+++ THE INPUT +++
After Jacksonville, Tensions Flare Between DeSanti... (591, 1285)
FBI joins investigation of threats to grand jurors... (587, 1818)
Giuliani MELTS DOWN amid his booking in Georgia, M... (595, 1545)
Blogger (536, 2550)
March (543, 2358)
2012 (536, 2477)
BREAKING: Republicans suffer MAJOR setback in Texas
+++
Copy every entry exactly, leaving nothing out.

## OUTPUT OF THE TASK
After Jacksonville, Tensions Flare Between DeSanti... (591, 1285)
FBI joins investigation of threats to grand jurors... (587, 1818)
Giuliani MELTS DOWN amid his booking in Georgia, M... (595, 1545)
Blogger (536, 2550)
March (543, 2358)
2012 (536, 2477)
BREAKING: Republicans suffer MAJOR setback in Texas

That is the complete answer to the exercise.